Influenza viruses mutate frequently. Sometimes the mutations are big (“shift”) and sometimes they are small (“drift”) but they always results in at least slightly different viruses circulating each year. These mutations are the cause of seasonal outbreaks and periodic pandemics among humans. To further complicate this picture, influenza viruses move freely between species and new genetic combinations can evolve.
SOIV has a complex genetic heritage. The genes of this virus appear to be a reassortment or mix of four different influenza viruses (human, North American avian, North American swine, and Eurasian swine strains). Genetic analysis and computer modeling suggest this virus or a similar one spread unnoticed in the last quarter of 2008 and caused illness in about 23,000 people in Mexico through April 2009. Today, great concern exists that SOIV will further mutate and develop greater virulence.
In general, human influenza viruses cause a lot of serious disease every year. During seasonal outbreaks in this country, CDC estimates that 5-20% of the population becomes ill (“attack rate”).
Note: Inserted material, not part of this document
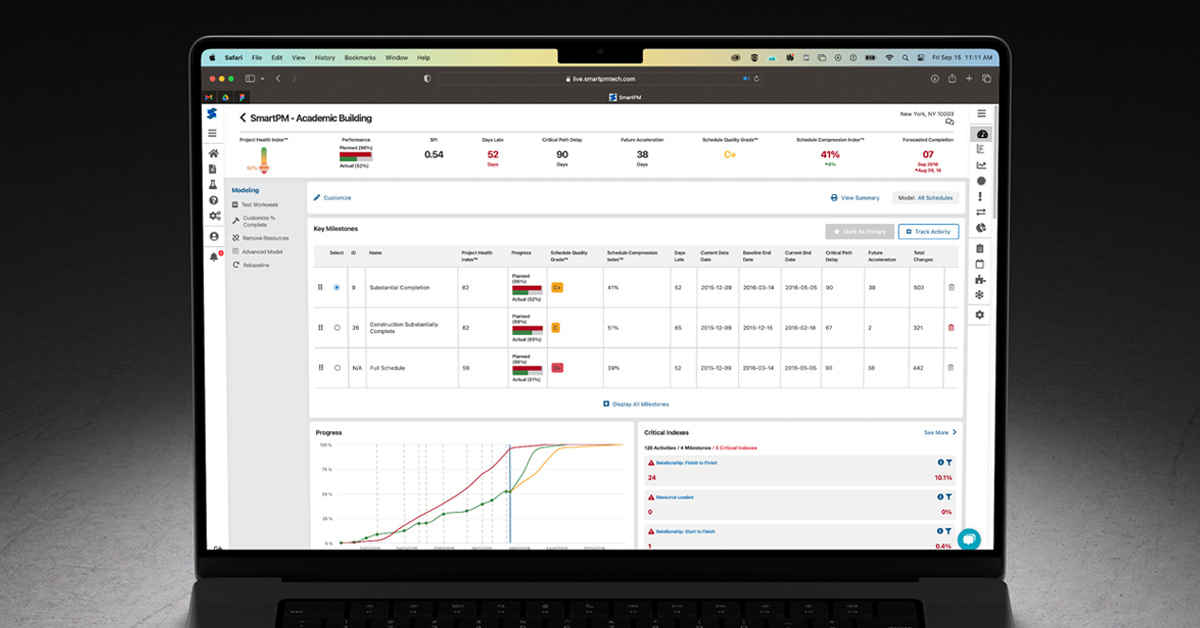Open the Model: All Schedules dropdown
1200x628 pixels.
point(926,197)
On average, 200,000 of these ill persons will be hospitalized and 36,000 will die (case fatality ratio = 0.1%).
Recent WHO analysis of data from Mexico suggests that this new virus has an attack rate that varies greatly by age (< 15-years-old: 61%, > 15: 29%). In addition, WHO estimates that the case fatality ratio for this new virus is 0.4%. This is somewhat greater than that seen with seasonal influenza in the United States and comparable to the case fatality ratio associated with the influenza A H2N2 pandemic in 1957. Although the general impression has been that this virus is comparable to seasonal influenza viruses, these recent data suggest there is potential for greater morbidity and mortality.
In the absence of a specific vaccine, non-pharmaceutical interventions may be used to lessen the impact of epidemic transmission of a novel virus. Public health response may be based on an index of the severity of the pandemic, as defined by the attack rate and case fatality ratio. Based on the findings from Mexico, a basis exists for increased concern and enhanced response. Currently all levels of public health in the United States are closely monitoring the severity of this outbreak to determine the need for more austere non-pharmaceutical interventions should severity rise.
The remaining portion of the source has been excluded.